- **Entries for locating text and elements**
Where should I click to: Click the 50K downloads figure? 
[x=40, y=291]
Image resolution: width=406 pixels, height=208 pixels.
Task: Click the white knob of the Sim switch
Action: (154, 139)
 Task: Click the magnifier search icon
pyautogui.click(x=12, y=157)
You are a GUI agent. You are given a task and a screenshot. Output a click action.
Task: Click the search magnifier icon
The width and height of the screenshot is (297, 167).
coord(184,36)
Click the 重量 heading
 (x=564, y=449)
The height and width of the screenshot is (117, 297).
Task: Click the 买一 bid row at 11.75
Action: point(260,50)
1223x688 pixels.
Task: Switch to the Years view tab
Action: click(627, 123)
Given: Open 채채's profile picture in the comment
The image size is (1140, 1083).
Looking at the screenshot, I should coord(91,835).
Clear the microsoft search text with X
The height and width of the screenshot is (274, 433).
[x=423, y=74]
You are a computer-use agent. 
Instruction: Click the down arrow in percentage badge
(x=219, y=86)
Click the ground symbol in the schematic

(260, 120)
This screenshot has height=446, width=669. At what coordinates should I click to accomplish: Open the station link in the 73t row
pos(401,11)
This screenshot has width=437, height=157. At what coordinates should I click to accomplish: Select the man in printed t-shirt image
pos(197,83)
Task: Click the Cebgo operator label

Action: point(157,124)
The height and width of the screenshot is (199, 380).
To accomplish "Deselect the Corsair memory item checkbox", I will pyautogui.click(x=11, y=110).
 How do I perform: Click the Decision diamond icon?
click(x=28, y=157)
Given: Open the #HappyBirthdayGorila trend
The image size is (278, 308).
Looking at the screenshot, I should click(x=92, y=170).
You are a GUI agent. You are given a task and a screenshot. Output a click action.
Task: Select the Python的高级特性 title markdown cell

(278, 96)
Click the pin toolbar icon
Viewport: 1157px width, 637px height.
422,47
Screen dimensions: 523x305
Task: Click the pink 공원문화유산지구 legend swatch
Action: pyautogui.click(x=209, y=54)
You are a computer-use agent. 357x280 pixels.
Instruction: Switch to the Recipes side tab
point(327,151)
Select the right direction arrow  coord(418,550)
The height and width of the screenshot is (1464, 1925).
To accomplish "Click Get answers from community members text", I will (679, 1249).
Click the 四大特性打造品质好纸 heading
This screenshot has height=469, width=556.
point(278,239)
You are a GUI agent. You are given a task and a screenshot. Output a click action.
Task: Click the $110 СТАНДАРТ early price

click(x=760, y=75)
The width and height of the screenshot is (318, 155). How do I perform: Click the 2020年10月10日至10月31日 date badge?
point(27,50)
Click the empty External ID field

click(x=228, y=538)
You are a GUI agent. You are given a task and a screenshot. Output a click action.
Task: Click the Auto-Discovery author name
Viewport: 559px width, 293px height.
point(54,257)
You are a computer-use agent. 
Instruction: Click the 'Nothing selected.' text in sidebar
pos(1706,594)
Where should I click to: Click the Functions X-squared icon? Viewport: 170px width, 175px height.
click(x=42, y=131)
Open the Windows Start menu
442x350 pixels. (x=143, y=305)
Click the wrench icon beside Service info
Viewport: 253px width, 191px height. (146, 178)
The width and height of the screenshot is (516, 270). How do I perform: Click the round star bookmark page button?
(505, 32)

- **WHAT YOU HAVE TO DO**
Repeat all of the lines above word for word.

- **EXPECTED OUTPUT**
Where should I click to: Click the 50K downloads figure? 
[x=40, y=291]
Image resolution: width=406 pixels, height=208 pixels.
Task: Click the white knob of the Sim switch
Action: (154, 139)
 Task: Click the magnifier search icon
pyautogui.click(x=12, y=157)
You are a GUI agent. You are given a task and a screenshot. Output a click action.
Task: Click the search magnifier icon
The width and height of the screenshot is (297, 167).
coord(184,36)
Click the 重量 heading
 (x=564, y=449)
The height and width of the screenshot is (117, 297).
Task: Click the 买一 bid row at 11.75
Action: point(260,50)
1223x688 pixels.
Task: Switch to the Years view tab
Action: click(627, 123)
Given: Open 채채's profile picture in the comment
The image size is (1140, 1083).
Looking at the screenshot, I should coord(91,835).
Clear the microsoft search text with X
The height and width of the screenshot is (274, 433).
[x=423, y=74]
You are a computer-use agent. 
Instruction: Click the down arrow in percentage badge
(x=219, y=86)
Click the ground symbol in the schematic

(260, 120)
This screenshot has height=446, width=669. At what coordinates should I click to accomplish: Open the station link in the 73t row
pos(401,11)
This screenshot has width=437, height=157. At what coordinates should I click to accomplish: Select the man in printed t-shirt image
pos(197,83)
Task: Click the Cebgo operator label

Action: point(157,124)
The height and width of the screenshot is (199, 380).
To accomplish "Deselect the Corsair memory item checkbox", I will pyautogui.click(x=11, y=110).
 How do I perform: Click the Decision diamond icon?
click(x=28, y=157)
Given: Open the #HappyBirthdayGorila trend
The image size is (278, 308).
Looking at the screenshot, I should click(x=92, y=170).
You are a GUI agent. You are given a task and a screenshot. Output a click action.
Task: Select the Python的高级特性 title markdown cell

(278, 96)
Click the pin toolbar icon
Viewport: 1157px width, 637px height.
422,47
Screen dimensions: 523x305
Task: Click the pink 공원문화유산지구 legend swatch
Action: pyautogui.click(x=209, y=54)
You are a computer-use agent. 357x280 pixels.
Instruction: Switch to the Recipes side tab
point(327,151)
Select the right direction arrow  coord(418,550)
The height and width of the screenshot is (1464, 1925).
To accomplish "Click Get answers from community members text", I will (679, 1249).
Click the 四大特性打造品质好纸 heading
This screenshot has height=469, width=556.
point(278,239)
You are a GUI agent. You are given a task and a screenshot. Output a click action.
Task: Click the $110 СТАНДАРТ early price

click(x=760, y=75)
The width and height of the screenshot is (318, 155). How do I perform: Click the 2020年10月10日至10月31日 date badge?
point(27,50)
Click the empty External ID field

click(x=228, y=538)
You are a GUI agent. You are given a task and a screenshot. Output a click action.
Task: Click the Auto-Discovery author name
Viewport: 559px width, 293px height.
point(54,257)
You are a computer-use agent. 
Instruction: Click the 'Nothing selected.' text in sidebar
pos(1706,594)
Where should I click to: Click the Functions X-squared icon? Viewport: 170px width, 175px height.
click(x=42, y=131)
Open the Windows Start menu
442x350 pixels. (x=143, y=305)
Click the wrench icon beside Service info
Viewport: 253px width, 191px height. (146, 178)
The width and height of the screenshot is (516, 270). How do I perform: Click the round star bookmark page button?
(505, 32)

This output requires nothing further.